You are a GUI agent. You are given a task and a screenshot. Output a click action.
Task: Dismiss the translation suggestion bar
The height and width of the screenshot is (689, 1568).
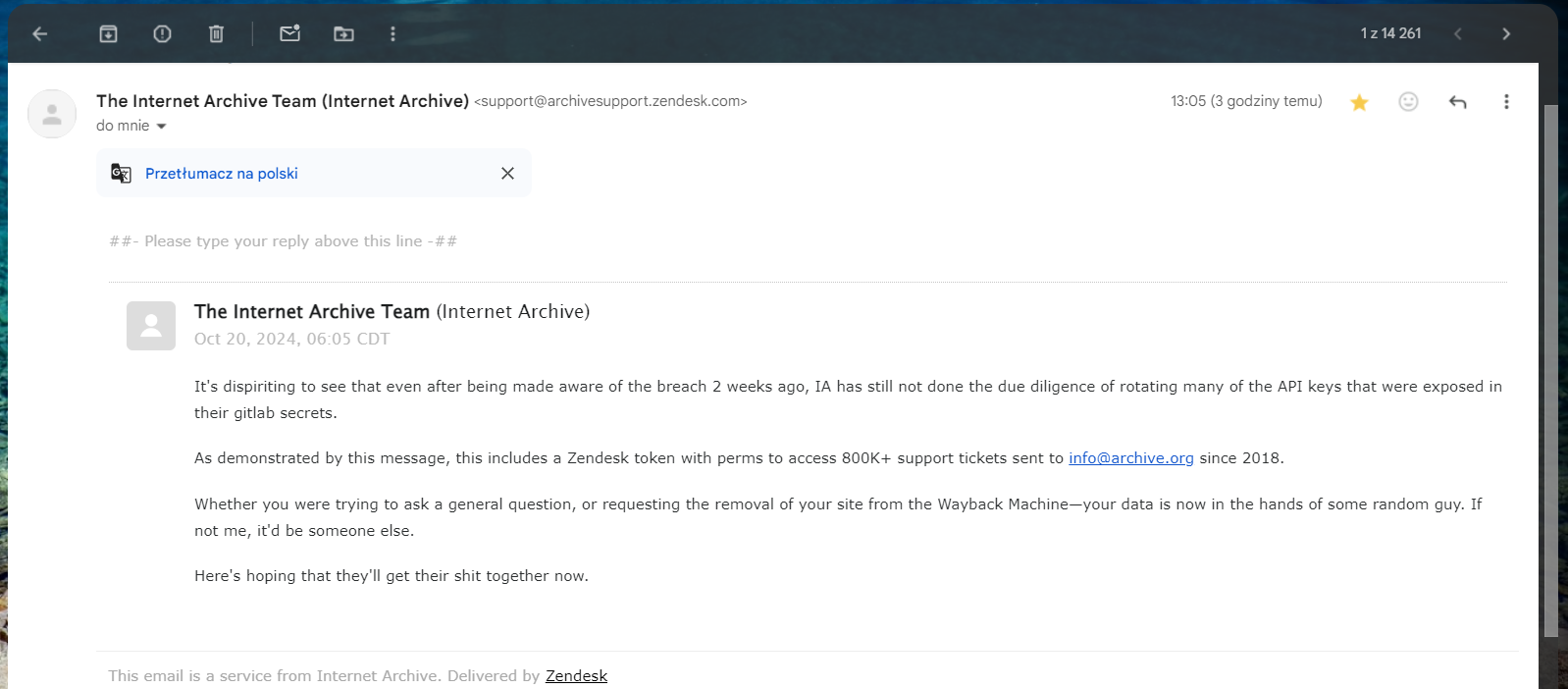(507, 174)
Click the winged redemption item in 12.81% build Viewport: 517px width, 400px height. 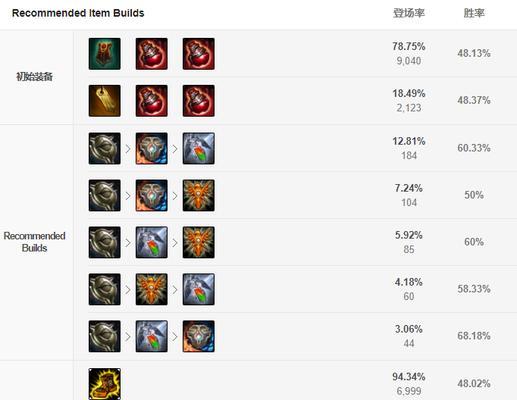199,148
* * *
_EXERCISE DIRECTIONS_: List each line of the records above that contains the string "screenshot", copying every such line in full.

_THE RESULT_:
You are a GUI agent. You are given a task and a screenshot. Output a click action.
The height and width of the screenshot is (689, 1568).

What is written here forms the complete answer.